● ACTIVIDAD:
Traduce al inglés esta oración del fragmento sobre el cine de Eloy de la Iglesia: "Es decir, una nueva reivindicación de lo libidinal frente a lo político."

● FRAGMENTO SELECCIONADO:
***

Unas palabras que podrían encontrar su rima existencial en las que soltaban Ana Belén en La criatura o Eusebio Poncela en La semana del asesino. Es decir, una nueva reivindicación de lo libidinal frente a lo político. O, mejor, una directa forma de afirmar que lo personal es político, aunque la política personal de un maldito vocacional como Eloy de la Iglesia no tenga otro posible destino que la autodestrucción o la dolorosa supervivencia. Al final de la película, los dos amantes encontraban la muerte tras ser acribillados por fuego etarra o benemérito —el cineasta abría así un margen de ambigüedad para subrayar que ese deseo era igualmente transgresor para ambos frentes ideológicos—. Antes del sangriento desenlace, una excéntrica escena erótica intentaba explotar todo el potencial fetichista del tricornio, adelantándose a la transgresora condensación de significado que propondría el posterior proyecto de El pico, cuyo título aludía doblemente a la dosis de heroína y al sombrero negro del cuerpo de la Guardia Civil. La temperatura de la escena encontraba una violenta fractura cuando, en pleno goce culpable, Patxi recordaba la detención de su hermana:

¿Cómo es posible que, en una circunstancia como esta, mientras tus amigos están dando de hostias a mi hermana en vuestros calabozos, yo haya tenido los cojones de follar contigo…? […] Acabo de follar con un torturador… Mírale… ¿Es guapo, verdad?… Un tío realmente bueno… Y ya ves: en vez de seguir de chapero, se le ha ocurrido meterse en esto… Ya va siendo hora de que a estos hijos de puta les llamemos por su nombre, aunque antes haya que haberles dado por el culo… (citado por Costa, 2018, 286).

***

● EXTRACTO DE DATOS:
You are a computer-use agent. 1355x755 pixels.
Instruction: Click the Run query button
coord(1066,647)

***

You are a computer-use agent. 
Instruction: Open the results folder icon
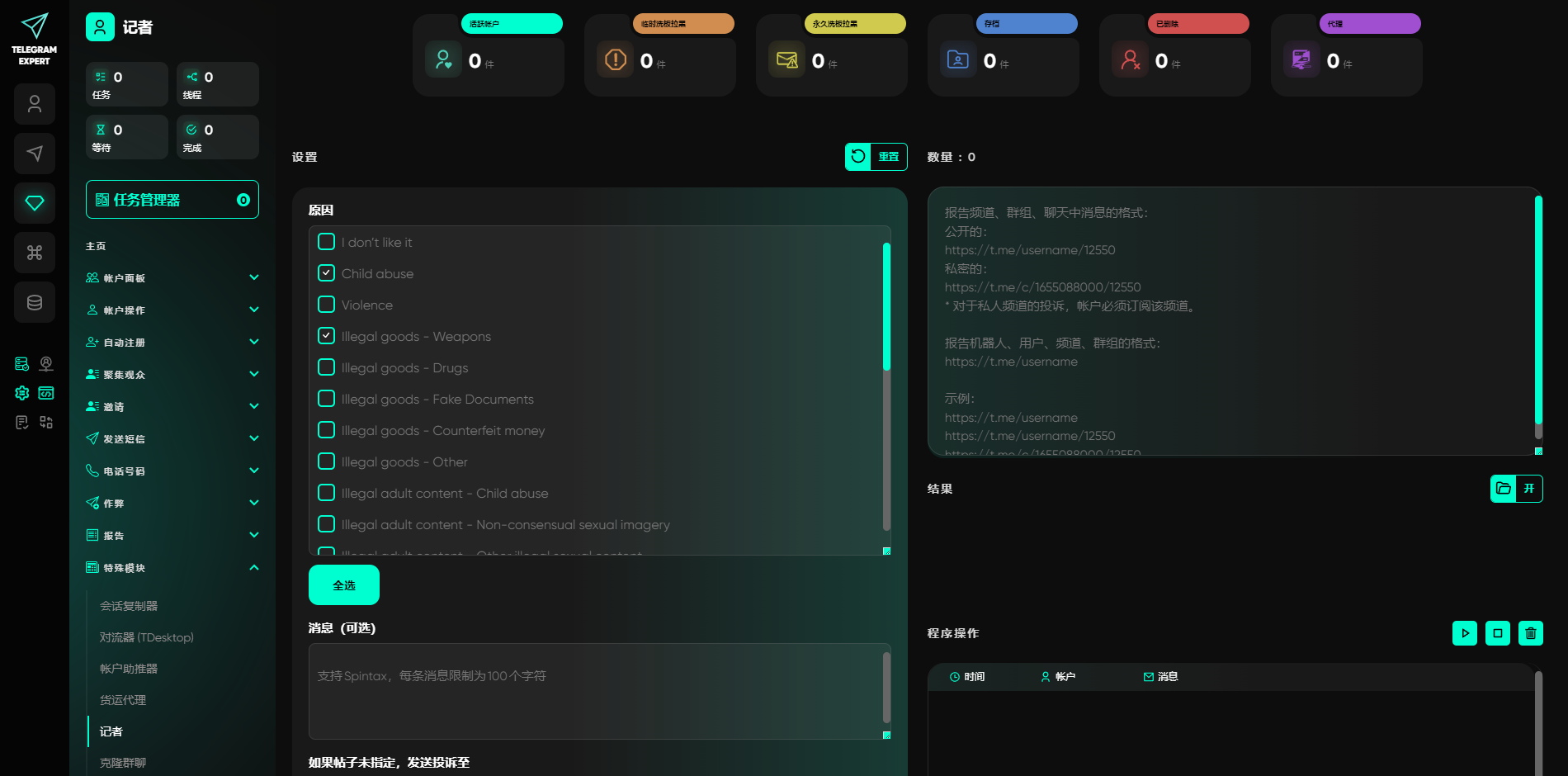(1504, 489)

***

● SOLUCIÓN DEL PROBLEMA:
In other words, a new vindication of the libidinal as opposed to the political.